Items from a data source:
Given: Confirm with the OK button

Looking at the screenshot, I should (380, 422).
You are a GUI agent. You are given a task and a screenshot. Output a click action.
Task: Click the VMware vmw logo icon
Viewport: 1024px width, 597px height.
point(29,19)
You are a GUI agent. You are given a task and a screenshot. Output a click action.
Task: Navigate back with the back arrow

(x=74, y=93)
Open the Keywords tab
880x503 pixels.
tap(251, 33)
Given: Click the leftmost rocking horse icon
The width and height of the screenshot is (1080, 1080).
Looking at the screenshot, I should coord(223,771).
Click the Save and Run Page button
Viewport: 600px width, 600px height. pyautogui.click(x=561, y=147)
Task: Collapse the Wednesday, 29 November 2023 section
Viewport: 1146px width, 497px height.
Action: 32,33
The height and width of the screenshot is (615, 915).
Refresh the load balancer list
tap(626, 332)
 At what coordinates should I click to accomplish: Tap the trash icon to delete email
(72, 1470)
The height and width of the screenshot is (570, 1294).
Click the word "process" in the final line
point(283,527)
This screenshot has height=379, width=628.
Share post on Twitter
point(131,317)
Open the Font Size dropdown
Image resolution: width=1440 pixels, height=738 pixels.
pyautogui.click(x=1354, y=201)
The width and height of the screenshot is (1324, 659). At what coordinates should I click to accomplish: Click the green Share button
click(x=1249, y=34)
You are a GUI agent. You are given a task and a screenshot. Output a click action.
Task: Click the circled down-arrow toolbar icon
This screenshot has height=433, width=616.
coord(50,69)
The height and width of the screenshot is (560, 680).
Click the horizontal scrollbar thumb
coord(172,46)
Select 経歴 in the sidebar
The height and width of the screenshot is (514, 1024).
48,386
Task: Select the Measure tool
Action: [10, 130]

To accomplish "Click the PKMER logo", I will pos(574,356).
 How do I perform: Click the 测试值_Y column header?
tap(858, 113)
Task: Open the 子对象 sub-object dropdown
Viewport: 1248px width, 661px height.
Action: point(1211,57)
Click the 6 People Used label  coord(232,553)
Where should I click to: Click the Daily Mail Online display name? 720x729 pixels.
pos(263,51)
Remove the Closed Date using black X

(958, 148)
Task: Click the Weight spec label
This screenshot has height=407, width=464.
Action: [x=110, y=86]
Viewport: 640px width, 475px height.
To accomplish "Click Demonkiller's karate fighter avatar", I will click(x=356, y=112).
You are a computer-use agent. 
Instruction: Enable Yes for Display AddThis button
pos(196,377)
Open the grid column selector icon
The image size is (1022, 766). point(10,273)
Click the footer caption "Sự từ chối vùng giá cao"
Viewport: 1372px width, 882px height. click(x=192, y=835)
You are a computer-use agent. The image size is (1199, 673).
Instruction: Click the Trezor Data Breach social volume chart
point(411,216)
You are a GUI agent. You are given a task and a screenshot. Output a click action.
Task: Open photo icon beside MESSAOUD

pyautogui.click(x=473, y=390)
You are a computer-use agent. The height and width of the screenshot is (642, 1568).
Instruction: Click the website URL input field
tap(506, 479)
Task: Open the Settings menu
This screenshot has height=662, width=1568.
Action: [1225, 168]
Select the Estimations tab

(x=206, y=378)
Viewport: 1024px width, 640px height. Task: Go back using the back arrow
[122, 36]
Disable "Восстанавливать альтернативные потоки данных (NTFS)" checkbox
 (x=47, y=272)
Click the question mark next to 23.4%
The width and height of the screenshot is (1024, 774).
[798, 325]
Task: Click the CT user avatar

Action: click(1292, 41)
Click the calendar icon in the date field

Brief:
Starting with the line with "Viewport: 1024px width, 597px height." above and going on through the line with "Task: Collapse the", transcribe every line exactly, both ends included, and add nothing.

Finished task:
Viewport: 1024px width, 597px height.
point(29,19)
You are a GUI agent. You are given a task and a screenshot. Output a click action.
Task: Navigate back with the back arrow

(x=74, y=93)
Open the Keywords tab
880x503 pixels.
tap(251, 33)
Given: Click the leftmost rocking horse icon
The width and height of the screenshot is (1080, 1080).
Looking at the screenshot, I should coord(223,771).
Click the Save and Run Page button
Viewport: 600px width, 600px height. pyautogui.click(x=561, y=147)
Task: Collapse the Wednesday, 29 November 2023 section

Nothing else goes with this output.